Interview by Apolline Guillot.
Is procrastination the evil of the century?
Mathilde Ramadier: The term itself is old: it comes from the Latin pro-crastinare, meaning “put off until tomorrow”, “postpone,” and first appeared in French in the 16th century. It was rarely used for a long time, then it became popular over the past fifteen years. Perhaps because, in our productivist logic, we try to name problems in order to better eliminate it. And what an ugly name!
We must get rid of the idea that procrastination only concerns a few black sheep, isolated from a functional majority of people. According to a study by the Odoxa institute in 2019, 85% of us procrastinate chronically. And I think the remaining 15% procrastinated their survey response! Furthermore, procrastination is different from laziness or idleness: often, people who procrastinate don’t do less than others, they just do things differently. We shouldn’t moralise procrastination. We should try to understand it.

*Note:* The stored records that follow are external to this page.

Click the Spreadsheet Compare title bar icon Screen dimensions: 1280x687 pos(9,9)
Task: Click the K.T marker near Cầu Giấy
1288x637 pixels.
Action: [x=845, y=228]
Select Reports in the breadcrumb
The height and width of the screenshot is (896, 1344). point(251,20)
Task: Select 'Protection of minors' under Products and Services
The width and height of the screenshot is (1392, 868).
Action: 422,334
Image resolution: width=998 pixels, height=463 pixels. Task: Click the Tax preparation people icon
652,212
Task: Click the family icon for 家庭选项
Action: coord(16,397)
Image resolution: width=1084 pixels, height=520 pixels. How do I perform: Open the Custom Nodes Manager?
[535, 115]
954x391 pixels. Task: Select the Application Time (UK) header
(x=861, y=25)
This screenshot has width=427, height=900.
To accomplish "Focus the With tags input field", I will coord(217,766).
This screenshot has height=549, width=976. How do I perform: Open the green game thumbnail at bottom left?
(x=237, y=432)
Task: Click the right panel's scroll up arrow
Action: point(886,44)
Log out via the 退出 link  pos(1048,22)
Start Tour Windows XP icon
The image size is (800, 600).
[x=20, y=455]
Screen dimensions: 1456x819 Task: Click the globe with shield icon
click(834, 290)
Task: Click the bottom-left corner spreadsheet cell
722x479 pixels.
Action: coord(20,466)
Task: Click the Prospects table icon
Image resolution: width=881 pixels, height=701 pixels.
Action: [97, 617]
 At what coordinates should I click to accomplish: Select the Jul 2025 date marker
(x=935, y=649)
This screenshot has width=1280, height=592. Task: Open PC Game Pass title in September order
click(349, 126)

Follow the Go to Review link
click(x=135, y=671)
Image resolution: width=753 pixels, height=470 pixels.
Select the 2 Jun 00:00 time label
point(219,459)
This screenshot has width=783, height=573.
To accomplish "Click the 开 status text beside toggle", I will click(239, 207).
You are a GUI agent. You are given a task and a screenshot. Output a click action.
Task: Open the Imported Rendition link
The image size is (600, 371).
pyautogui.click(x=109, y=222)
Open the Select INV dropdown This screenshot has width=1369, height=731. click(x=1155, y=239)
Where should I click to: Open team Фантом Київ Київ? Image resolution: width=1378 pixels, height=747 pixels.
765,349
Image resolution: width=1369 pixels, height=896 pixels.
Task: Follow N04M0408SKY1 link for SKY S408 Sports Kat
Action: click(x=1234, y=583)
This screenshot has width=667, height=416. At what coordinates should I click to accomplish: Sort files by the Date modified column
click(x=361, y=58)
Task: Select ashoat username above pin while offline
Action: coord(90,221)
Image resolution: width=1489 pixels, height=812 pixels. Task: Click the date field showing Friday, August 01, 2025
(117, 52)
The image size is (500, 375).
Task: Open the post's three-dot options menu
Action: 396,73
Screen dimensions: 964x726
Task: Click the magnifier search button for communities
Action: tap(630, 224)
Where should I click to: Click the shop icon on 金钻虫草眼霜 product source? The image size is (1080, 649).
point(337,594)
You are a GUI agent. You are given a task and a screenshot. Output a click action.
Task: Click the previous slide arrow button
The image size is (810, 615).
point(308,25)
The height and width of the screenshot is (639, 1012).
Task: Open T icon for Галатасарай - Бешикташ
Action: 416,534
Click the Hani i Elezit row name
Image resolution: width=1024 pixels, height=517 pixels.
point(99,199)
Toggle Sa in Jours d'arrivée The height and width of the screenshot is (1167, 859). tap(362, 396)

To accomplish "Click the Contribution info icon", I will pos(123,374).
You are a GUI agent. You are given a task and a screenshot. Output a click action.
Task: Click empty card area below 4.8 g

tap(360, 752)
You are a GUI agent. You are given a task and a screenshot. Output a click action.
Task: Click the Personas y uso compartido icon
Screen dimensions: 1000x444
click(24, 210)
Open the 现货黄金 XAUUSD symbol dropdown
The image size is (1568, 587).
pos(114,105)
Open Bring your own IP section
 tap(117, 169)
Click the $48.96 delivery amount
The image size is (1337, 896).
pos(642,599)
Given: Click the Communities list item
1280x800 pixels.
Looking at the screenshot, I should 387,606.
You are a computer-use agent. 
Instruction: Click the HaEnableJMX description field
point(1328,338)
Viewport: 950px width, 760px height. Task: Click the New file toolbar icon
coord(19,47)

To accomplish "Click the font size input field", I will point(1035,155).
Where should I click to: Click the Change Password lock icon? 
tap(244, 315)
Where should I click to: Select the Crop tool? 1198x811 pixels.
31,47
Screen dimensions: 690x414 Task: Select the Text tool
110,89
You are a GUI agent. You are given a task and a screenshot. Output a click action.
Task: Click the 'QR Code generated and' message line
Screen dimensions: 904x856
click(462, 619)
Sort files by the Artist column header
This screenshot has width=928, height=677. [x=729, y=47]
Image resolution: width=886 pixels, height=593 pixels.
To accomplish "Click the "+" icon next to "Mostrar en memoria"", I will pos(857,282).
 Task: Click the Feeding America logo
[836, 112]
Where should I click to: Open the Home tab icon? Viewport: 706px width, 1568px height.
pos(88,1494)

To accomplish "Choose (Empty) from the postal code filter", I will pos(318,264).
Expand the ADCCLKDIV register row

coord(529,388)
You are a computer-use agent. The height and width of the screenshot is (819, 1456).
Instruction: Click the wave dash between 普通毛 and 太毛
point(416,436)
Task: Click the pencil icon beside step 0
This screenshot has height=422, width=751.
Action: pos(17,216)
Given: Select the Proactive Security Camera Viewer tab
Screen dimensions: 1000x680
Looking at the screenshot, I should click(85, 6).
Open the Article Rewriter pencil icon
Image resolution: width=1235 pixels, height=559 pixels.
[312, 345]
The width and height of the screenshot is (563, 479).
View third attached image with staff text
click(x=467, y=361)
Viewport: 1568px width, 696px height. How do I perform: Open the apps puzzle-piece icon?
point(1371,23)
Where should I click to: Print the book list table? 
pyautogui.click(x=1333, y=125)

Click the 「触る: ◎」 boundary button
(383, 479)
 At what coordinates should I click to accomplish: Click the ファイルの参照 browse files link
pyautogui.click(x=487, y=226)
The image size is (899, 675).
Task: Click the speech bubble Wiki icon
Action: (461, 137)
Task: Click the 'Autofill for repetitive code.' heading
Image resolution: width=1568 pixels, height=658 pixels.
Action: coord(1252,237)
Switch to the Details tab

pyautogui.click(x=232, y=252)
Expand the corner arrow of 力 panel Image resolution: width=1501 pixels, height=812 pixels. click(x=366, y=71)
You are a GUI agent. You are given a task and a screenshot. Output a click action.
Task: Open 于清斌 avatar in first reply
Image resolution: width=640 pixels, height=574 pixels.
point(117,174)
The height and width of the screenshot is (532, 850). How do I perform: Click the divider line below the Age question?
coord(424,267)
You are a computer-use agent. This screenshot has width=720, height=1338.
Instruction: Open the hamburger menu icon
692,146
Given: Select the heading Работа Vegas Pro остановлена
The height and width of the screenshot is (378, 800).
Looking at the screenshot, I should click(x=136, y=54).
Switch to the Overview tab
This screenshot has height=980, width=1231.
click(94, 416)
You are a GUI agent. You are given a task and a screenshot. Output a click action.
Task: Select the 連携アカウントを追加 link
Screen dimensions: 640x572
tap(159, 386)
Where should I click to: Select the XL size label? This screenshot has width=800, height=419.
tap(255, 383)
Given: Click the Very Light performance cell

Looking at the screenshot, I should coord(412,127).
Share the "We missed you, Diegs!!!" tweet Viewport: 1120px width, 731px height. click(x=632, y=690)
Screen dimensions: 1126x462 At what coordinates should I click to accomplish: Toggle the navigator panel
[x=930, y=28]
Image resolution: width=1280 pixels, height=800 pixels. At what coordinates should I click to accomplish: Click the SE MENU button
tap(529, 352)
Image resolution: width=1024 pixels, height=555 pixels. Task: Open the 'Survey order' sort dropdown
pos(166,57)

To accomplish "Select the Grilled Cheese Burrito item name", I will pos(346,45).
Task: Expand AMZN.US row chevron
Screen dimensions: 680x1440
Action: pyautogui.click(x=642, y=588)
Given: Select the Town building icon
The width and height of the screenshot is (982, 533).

Using neuroscience, for example? What happens in the brain of a person who procrastinates?
In 2018, a team of German researchers showed that in procrastinators, the amygdala, which manages both pleasure and anxiety, is larger. They also note that the connection between the amygdala and the cingulate cortex, the seat of reasoning, is weaker in people who procrastinate. There is less activity between the two areas: consequently, the cortex has more difficulty sorting between the actions to be carried out and those which must be cancelled.
‘Procrastination is a psychological conflict between the pleasure principle and the reality principle’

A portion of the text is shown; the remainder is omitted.